# Problem

## Round, Round, Get a Round, I Get a Round

_Suppose you have two real numbers, like 3.14 and 2.718. If you round these two numbers and add these rounded values together, you get 3 + 3, or 6. Alternatively, if you add the original two numbers and then round the sum, you still get 6._

_But rounding then adding doesn’t always give you the same result as adding then rounding. For example, if the two numbers are 2.4 and 3.4, rounding then adding gives you 5 (i.e., 2 + 3), whereas adding then rounding gives you 6 (i.e., 2.4 + 3.4 = 5.8, which rounds to 6)._

_How likely is it that rounding then adding gives you the same result as adding then rounding?_

_To be more precise, suppose you randomly, uniformly, and independently pick two real numbers between 0 and 1. What is the probability that rounding the two numbers and then adding gives you the same result as adding the two numbers and then rounding?_

# Solution

There are a couple of intuitive ways of going about this problem. Here's one that I think will set us up well for the extra credit!

Let $X_1$ and $X_2$ be our randomly sampled numbers. Let's first consider the distributions of $Y = round(X_1) + round(X_2)$ and $Z = round(X_1 + X_2)$

We want 

$ \mathbb{P}(Y=i \land Z=i) \text{ for all } i \in \{0,1,2\}$

But we can't do something naive like

$ \mathbb{P}(Y=i \land Z=i) \neq \mathbb{P}(Y=i) \mathbb{P}(Z=i)$

Instead let's use some conditional probabilities

$ \mathbb{P}(Y=i \land Z=i) = \mathbb{P}(Z=i | Y=i ) \mathbb{P}(Y=i) $

$\mathbb{P}(Y=i)$ is actually pretty easy to deal with and is simply a binomial distribution of $N$ samples.

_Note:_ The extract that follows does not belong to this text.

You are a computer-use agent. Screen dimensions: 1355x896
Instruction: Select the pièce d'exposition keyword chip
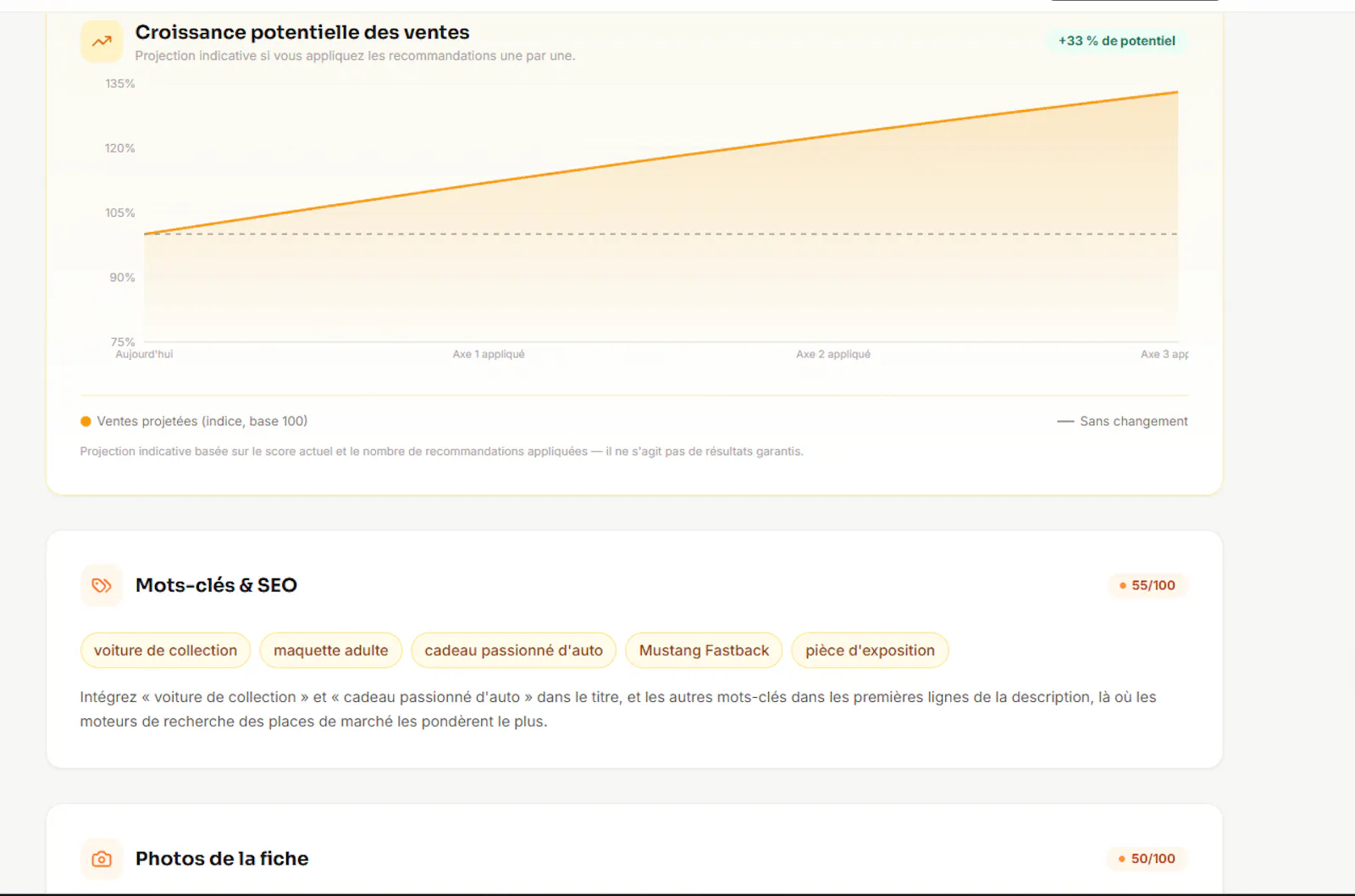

$\mathbb{P}(Z=i | Y=i )$ is a bit more complex so let's take it step by step.

First, let's consider where both distributions are 0.

$\mathbb{P}(Z=0 | Y=0 )$

$\mathbb{P}(X_1 + X_2<\frac{1}{2} | Y=0 ) = \mathbb{P}(X_1 + X_2<\frac{1}{2} | X_1<\frac{1}{2} , X_2<\frac{1}{2} )$

Looking at the condition closely, we notice that $X_1$ and $X_2$ are independent and uniformly distributed. In this way, it resembles a convolution of two uniform distributions, this time just over the interval $[0,0.5]$. This is a [well known distribution]((https://math.stackexchange.com/questions/357672/density-of-sum-of-two-independent-uniform-random-variables-on-0-1)) and is simply a triangle distribution.

*Triangle Distribution*

$
X_1 + X_2 = Z' =
\begin{cases}
z' & \text{if } 0<=z'<=1 \\
2-z' & \text{if } 1<z'<=2>
\end{cases}
$

We just need to modify this distribution to account for the fact that we are only considering the case where $X_1$ and $X_2$ are less than 0.5. This is a simple matter of scaling the distribution by 0.5.

$
X_1 + X_2 = Z' = f(z') =
\begin{cases}
4z' & \text{if } 0<=z'<=0.5 \\
4-4z' & \text{if } 0.5<z'<=1>
\end{cases}
$

We integrate this from 0 to 0.5 to get the probability that $Z'<0.5$

$
\int_0^{0.5} 4z' dz' = 2z'^2 |_0^{0.5} = 0.5
$

For $i=1$, we can use the same logic to get (the factor of 2 comes from the symmetric case where $X_1<0.5$ and $X_2>0.5$)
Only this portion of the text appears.